器官移植慢性排斥反应的主要病理学基础是移植物动脉硬化，它是导致慢性移植物失功的重要原因。研究表明，血管平滑肌细胞(VSMC)表型转化是移植物动脉硬化的始动因素和关键环节，但是移植损伤引起VSMC表型转化的分子机制目前尚不清楚。我们前期研究提示，LKB1可能作为VSMC的看家基因，由AMPK/Hippo/YAP信号轴介导负向调控VSMC表型转化，并抑制移植物动脉硬化。. 本项目拟体外培养VSMCs，采用基因转染和药物干预等方法，阐明LKB1负向调控HMGB1诱导YAP活化及VSMC表型转化的作用及分子机制；然后制备含有LKB1或shRNA-LKB1的SM22α启动子慢病毒，感染移植动脉供体并建立大鼠腹主动脉移植模型，探讨移植动脉VSMC中LKB1基因表达对VSMC表型转化和移植动脉内膜增生的影响。本研究将进一步揭示移植物动脉硬化发生发展的内在机制，为临床防治慢性移植物失功提供新思路。

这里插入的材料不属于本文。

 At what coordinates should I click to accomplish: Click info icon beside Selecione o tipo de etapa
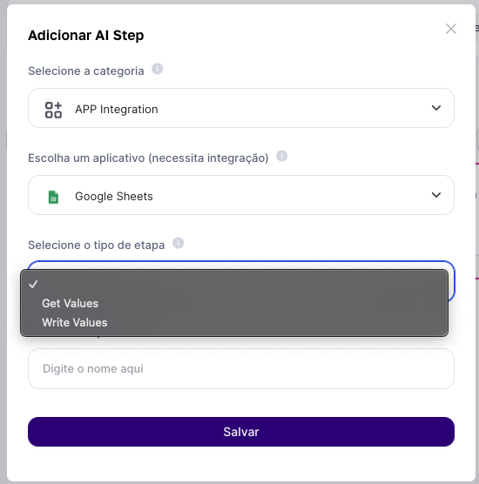tap(179, 243)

Organ transplantation is currently the most effective therapy for patients with end-stage organ failure. Chronic allograft rejection is the leading cause of chronic allograft dysfunction following organ transplantation. There is growing evidence to suggest that transplant arteriosclerosis is the common histopathological characteristic of chronic allograft rejection in different transplants including heart, kidney and lung. It has been demonstrated that phenotypic modulation of vascular smooth muscle cells (VSMCs) from contractile phenotype to synthetic phenotype is a central event in the initiation and progression of neointimal formation and transplant arteriosclerosis after transplantation. However, so far the molecular mechanism underlying VSMC phenotypic modulation in allografts remains to be elucidated. Our preliminary studies indicated that LKB1 acting as a gatekeeper of contractile VSMCs may play a critical role in negatively regulating VSMC phenotypic modulation and subsequent transplant arteriosclerosis through AMPK/Hippo/YAP signaling axis.. In this project, to explore the role of LKB1 in the regulation of VSMC phenotypic modulation and its possible mechanism, rat aortic VSMCs will be cultured in vitro and exposed to HMGB1 preceded by treatment with pcDNA-LKB1 transfection, specific siRNA-LKB1 transfection, or inhibitors of various signaling molecules. In vitro experiments are focused on elucidating the signaling mechanism underlying the modulation of LKB1 expression and VSMC phenotypic modulation stimulated by HMGB1. Moreover, to gain better insights into the functions of LKB1 in SMC phenotypic modulation and transplant arteriosclerosis following allogeneic transplantation, animal model of aortic transplantation will be established between BN and Lewis rats, in which aortic allografts will be infected with lentivirus carrying LKB1 gene or shRNA-LKB1 whose specific expression in VSMCs is controlled by a minimal SM22α promoter. This project aims to elucidate the precise molecular mechanism of VSMC phenotypic modulation and transplant arteriosclerosis after transplantation. This study will provide novel evidence for the development of new therapeutic strategies to prevent chronic allograft rejection.